This photo of an unemployed man handing out resumes went to the top of r/pics:
[https://www.reddit.com/r/pics/comments/3kc1sh/this_man_lost_...](https://www.reddit.com/r/pics/comments/3kc1sh/this_man_lost_his_job_and_is_struggling_to/)

We interviewed the guy pictured + wrote about it:
[https://www.reddit.com/r/Upvoted/comments/3kxp7q/bottom_of_t...](https://www.reddit.com/r/Upvoted/comments/3kxp7q/bottom_of_the_ninth_why_this_unemployed_father/)

Then a week later a photo of the guy (now with a job) topped on r/pics again
and a random redditor linked to our story to provide context for everyone on
the thread:

[https://www.reddit.com/r/pics/comments/3lv1b3/way_to_go_redd...](https://www.reddit.com/r/pics/comments/3lv1b3/way_to_go_reddit_you_helped_the_guy_passing_out/cv9lojy)
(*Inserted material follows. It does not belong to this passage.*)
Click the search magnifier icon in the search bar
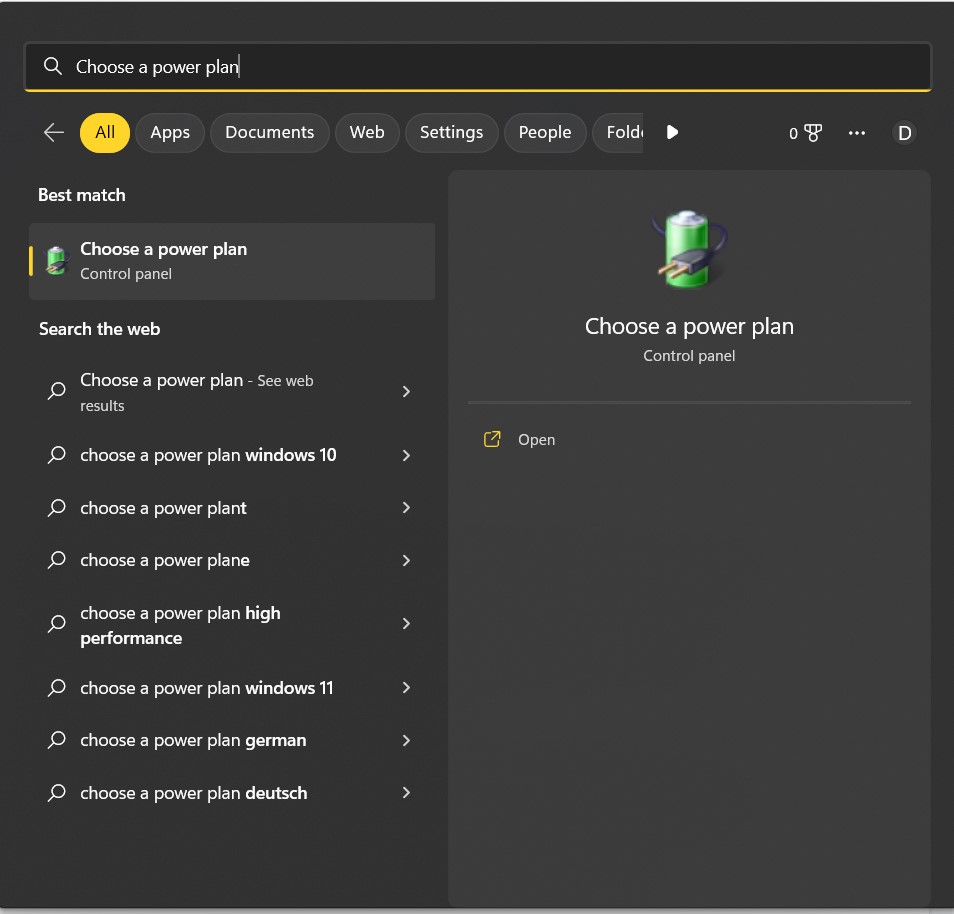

This was back when we just posted as selfposts to r/upvoted, so I suspect that
same article in a beautiful blog layout:
[http://upvoted.com/2015/10/03/donnie-grooms-unemployed-
busch...](http://upvoted.com/2015/10/03/donnie-grooms-unemployed-busch-
stadium-resume/)

Would do even better and reach even more people!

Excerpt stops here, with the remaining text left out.